Hello,
First off, thanks for this really interesting toolset - this is the first time I've begun trying it out.
System basics:
OS: Windows 10 Pro
motherboard: ASUS Pro WS X570-ACE
RAM: 64GG (DDR4)
GPUs: 2 x ASUS ROG Strix RTX3090-024G
FaceSwap version: updated today via the FS menu option (06/07/2022)
Have followed the guide to Extract (i.e., prepare the source and targets, extract, align, manual alignment adjustments, prepare for training) and have followed the next guide to setup Training for the Dlight model with batch size = 10, both Initializers enabled and the Distributed Tensor processing option checked.
Both GPUs have been enabled for all FaceSwap operations until Training, where I disabled one at the beginning because the docs said at least one of the Initializers was incompatible with multi-GPUs. So, after initialization was complete and training started with a single GPU, I stopped training, enabled both GPUs and tried to restart the training again.

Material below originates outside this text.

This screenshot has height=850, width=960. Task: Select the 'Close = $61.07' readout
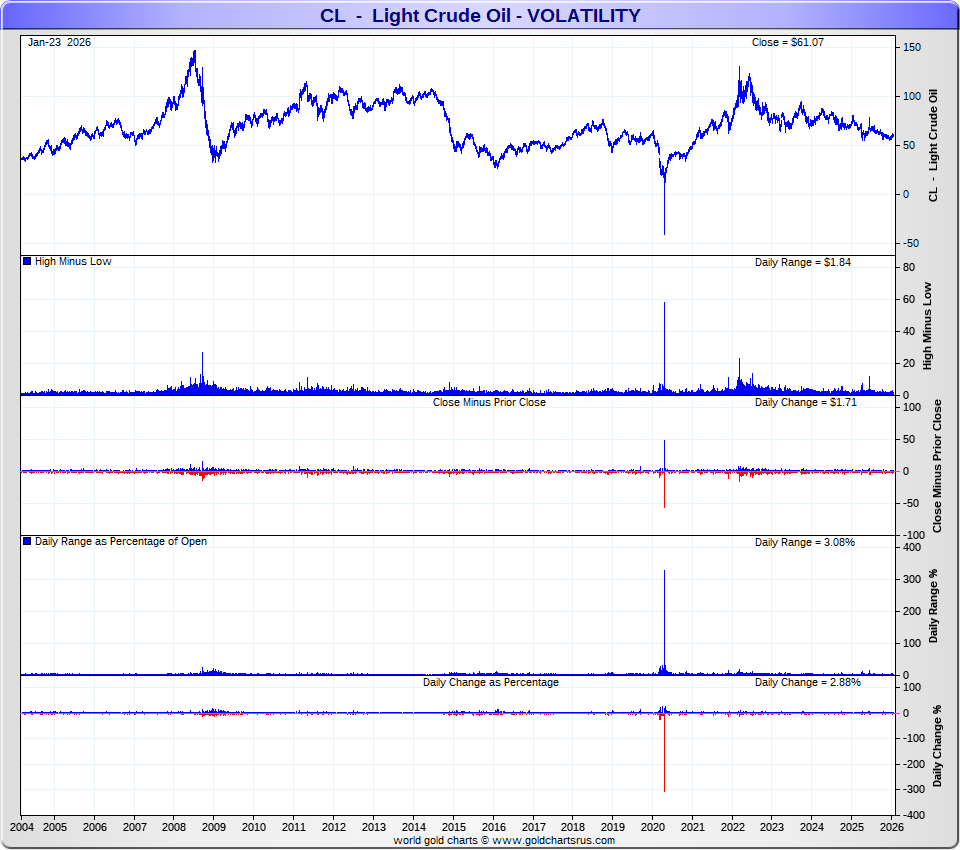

Unfortunately, when both GPUs are enabled, the training simply exits - however, with either GPU enabled on their own, training operates as expected. Am I missing a basic incompatibility, perhaps?
Sample output for a single GPU (training continues):
Loading...
Setting Faceswap backend to NVIDIA
06/07/2022 14:51:41 INFO Log level set to: INFO
06/07/2022 14:51:44 INFO Model A Directory: '<path>\sourceA' (5000 images)
06/07/2022 14:51:44 INFO Model B Directory: '<path>\sourceB' (5324 images)
06/07/2022 14:51:44 INFO Training data directory: <path>\modelAB
06/07/2022 14:51:44 INFO ===================================================
06/07/2022 14:51:44 INFO Starting
06/07/2022 14:51:44 INFO ===================================================
06/07/2022 14:51:45 INFO Loading data, this may take a while...
06/07/2022 14:51:45 INFO Loading Model from Dlight plugin...
06/07/2022 14:51:45 INFO Using configuration saved in state file
06/07/2022 14:51:45 INFO Enabling Mixed Precision Training.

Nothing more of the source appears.